Microbio y Gasoil es una historia de preadoslescencia no relamida, escatológica y romántica como toda adolescencia verdadera. La protagonizan unos Zipi y Zape nerds que deciden escapar de casa a bordo de un automóvil casero. Es dulce y amarga y divertida y la vimos como se ven las buenas películas: hipnotizados e inmóviles.

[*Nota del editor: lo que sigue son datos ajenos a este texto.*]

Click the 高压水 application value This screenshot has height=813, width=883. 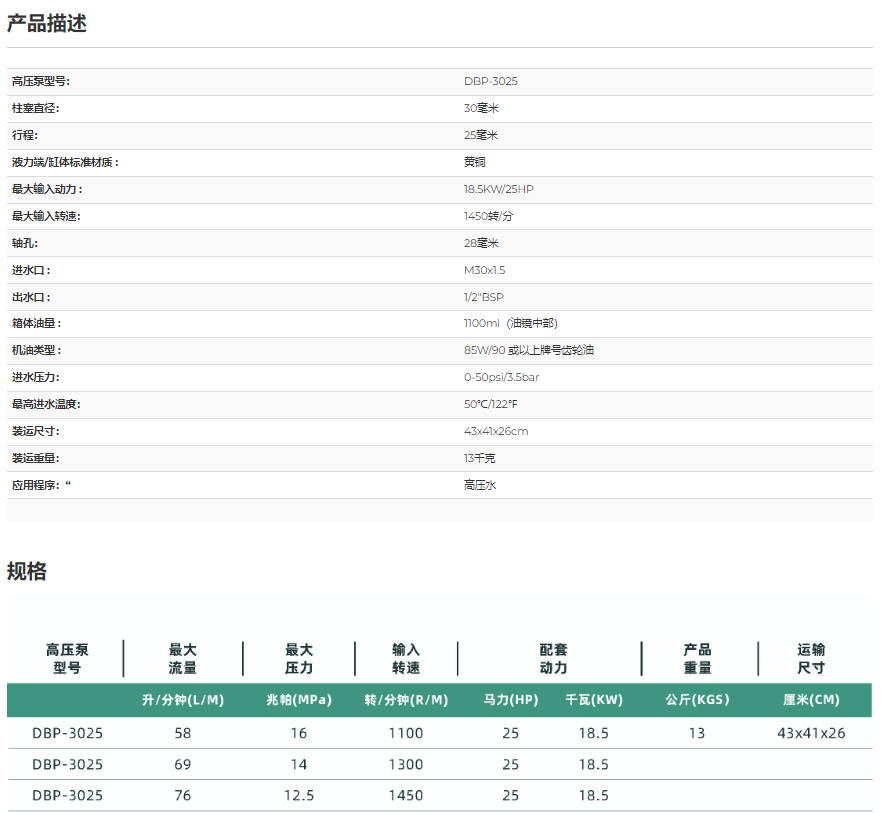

Al acabar y comentarla se me ocurre que no hay tarea intelectual más pertinente en estos días hiperveloces que ver buenas películas. Del tiempo largo del largometraje se aprende a ser paciente. De la intemporalidad de sus tramas se aprende que no toda novedad es importante. Que no todo es ese hiperestímulo de los youtubers y los juegos de la play y los dibujos animados. En el libro Cineblub, David Gilmour, preocupado por la deriva absentista de su hijo adolescente, después de probar la mano dura y la mano blanda sin éxito, decide que lo mejor es acordar ver una película al día y comentarla juntos. Yo, ante la polémica sobre la conveniencia o no de los deberes en casa, me atrevo a recomendar mi fórmula secreta: vean largometrajes con sus hijos. El cine son los padres.